▸ **MATERIAL TO PROCESS**:

· · · · ·

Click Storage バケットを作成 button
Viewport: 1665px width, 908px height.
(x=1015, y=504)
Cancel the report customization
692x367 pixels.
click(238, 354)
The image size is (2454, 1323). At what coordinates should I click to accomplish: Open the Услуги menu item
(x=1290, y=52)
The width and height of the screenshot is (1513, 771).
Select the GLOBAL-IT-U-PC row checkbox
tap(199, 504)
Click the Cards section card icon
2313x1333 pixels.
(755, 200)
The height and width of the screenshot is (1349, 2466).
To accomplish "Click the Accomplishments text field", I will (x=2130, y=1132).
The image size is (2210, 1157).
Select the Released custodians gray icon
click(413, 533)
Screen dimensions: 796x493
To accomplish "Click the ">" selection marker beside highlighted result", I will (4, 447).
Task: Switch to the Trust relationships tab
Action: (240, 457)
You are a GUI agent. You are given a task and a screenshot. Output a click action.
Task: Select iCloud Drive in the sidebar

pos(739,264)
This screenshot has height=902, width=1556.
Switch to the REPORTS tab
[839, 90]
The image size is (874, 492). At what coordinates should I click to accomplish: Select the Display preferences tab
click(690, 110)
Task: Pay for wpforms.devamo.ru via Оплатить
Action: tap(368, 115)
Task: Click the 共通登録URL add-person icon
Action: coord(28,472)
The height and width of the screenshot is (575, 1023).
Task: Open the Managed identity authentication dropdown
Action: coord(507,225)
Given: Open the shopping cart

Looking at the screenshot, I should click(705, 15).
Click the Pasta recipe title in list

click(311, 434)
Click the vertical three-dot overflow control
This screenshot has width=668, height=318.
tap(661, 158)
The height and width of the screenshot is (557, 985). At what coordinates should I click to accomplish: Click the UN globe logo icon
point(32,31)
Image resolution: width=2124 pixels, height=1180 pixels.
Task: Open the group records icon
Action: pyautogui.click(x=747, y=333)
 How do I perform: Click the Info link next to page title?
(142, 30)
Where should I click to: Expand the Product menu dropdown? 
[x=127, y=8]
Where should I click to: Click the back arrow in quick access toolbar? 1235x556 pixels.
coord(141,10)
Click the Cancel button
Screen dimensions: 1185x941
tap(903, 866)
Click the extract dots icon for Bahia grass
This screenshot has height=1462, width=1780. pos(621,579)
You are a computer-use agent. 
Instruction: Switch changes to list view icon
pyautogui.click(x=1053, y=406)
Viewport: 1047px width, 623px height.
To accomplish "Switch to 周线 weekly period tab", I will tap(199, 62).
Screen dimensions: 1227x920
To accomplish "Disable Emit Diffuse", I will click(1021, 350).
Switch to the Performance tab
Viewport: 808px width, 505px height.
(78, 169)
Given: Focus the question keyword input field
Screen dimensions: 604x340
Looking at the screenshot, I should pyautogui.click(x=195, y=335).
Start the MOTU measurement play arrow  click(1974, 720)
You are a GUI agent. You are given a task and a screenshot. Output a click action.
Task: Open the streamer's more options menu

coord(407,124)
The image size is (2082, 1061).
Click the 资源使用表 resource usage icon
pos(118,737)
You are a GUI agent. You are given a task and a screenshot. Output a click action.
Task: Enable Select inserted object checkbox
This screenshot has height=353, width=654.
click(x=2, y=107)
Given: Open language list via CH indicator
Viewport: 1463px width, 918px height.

· · · · ·

▸ **TASK STATEMENT**: Give every entry once more, exactly as it reads.

▸ **RESPONSE BOX**:
Click Storage バケットを作成 button
Viewport: 1665px width, 908px height.
(x=1015, y=504)
Cancel the report customization
692x367 pixels.
click(238, 354)
The image size is (2454, 1323). At what coordinates should I click to accomplish: Open the Услуги menu item
(x=1290, y=52)
The width and height of the screenshot is (1513, 771).
Select the GLOBAL-IT-U-PC row checkbox
tap(199, 504)
Click the Cards section card icon
2313x1333 pixels.
(755, 200)
The height and width of the screenshot is (1349, 2466).
To accomplish "Click the Accomplishments text field", I will (x=2130, y=1132).
The image size is (2210, 1157).
Select the Released custodians gray icon
click(413, 533)
Screen dimensions: 796x493
To accomplish "Click the ">" selection marker beside highlighted result", I will (4, 447).
Task: Switch to the Trust relationships tab
Action: (240, 457)
You are a GUI agent. You are given a task and a screenshot. Output a click action.
Task: Select iCloud Drive in the sidebar

pos(739,264)
This screenshot has height=902, width=1556.
Switch to the REPORTS tab
[839, 90]
The image size is (874, 492). At what coordinates should I click to accomplish: Select the Display preferences tab
click(690, 110)
Task: Pay for wpforms.devamo.ru via Оплатить
Action: tap(368, 115)
Task: Click the 共通登録URL add-person icon
Action: coord(28,472)
The height and width of the screenshot is (575, 1023).
Task: Open the Managed identity authentication dropdown
Action: coord(507,225)
Given: Open the shopping cart

Looking at the screenshot, I should click(705, 15).
Click the Pasta recipe title in list

click(311, 434)
Click the vertical three-dot overflow control
This screenshot has width=668, height=318.
tap(661, 158)
The height and width of the screenshot is (557, 985). At what coordinates should I click to accomplish: Click the UN globe logo icon
point(32,31)
Image resolution: width=2124 pixels, height=1180 pixels.
Task: Open the group records icon
Action: pyautogui.click(x=747, y=333)
 How do I perform: Click the Info link next to page title?
(142, 30)
Where should I click to: Expand the Product menu dropdown? 
[x=127, y=8]
Where should I click to: Click the back arrow in quick access toolbar? 1235x556 pixels.
coord(141,10)
Click the Cancel button
Screen dimensions: 1185x941
tap(903, 866)
Click the extract dots icon for Bahia grass
This screenshot has height=1462, width=1780. pos(621,579)
You are a computer-use agent. 
Instruction: Switch changes to list view icon
pyautogui.click(x=1053, y=406)
Viewport: 1047px width, 623px height.
To accomplish "Switch to 周线 weekly period tab", I will tap(199, 62).
Screen dimensions: 1227x920
To accomplish "Disable Emit Diffuse", I will click(1021, 350).
Switch to the Performance tab
Viewport: 808px width, 505px height.
(78, 169)
Given: Focus the question keyword input field
Screen dimensions: 604x340
Looking at the screenshot, I should pyautogui.click(x=195, y=335).
Start the MOTU measurement play arrow  click(1974, 720)
You are a GUI agent. You are given a task and a screenshot. Output a click action.
Task: Open the streamer's more options menu

coord(407,124)
The image size is (2082, 1061).
Click the 资源使用表 resource usage icon
pos(118,737)
You are a GUI agent. You are given a task and a screenshot. Output a click action.
Task: Enable Select inserted object checkbox
This screenshot has height=353, width=654.
click(x=2, y=107)
Given: Open language list via CH indicator
Viewport: 1463px width, 918px height.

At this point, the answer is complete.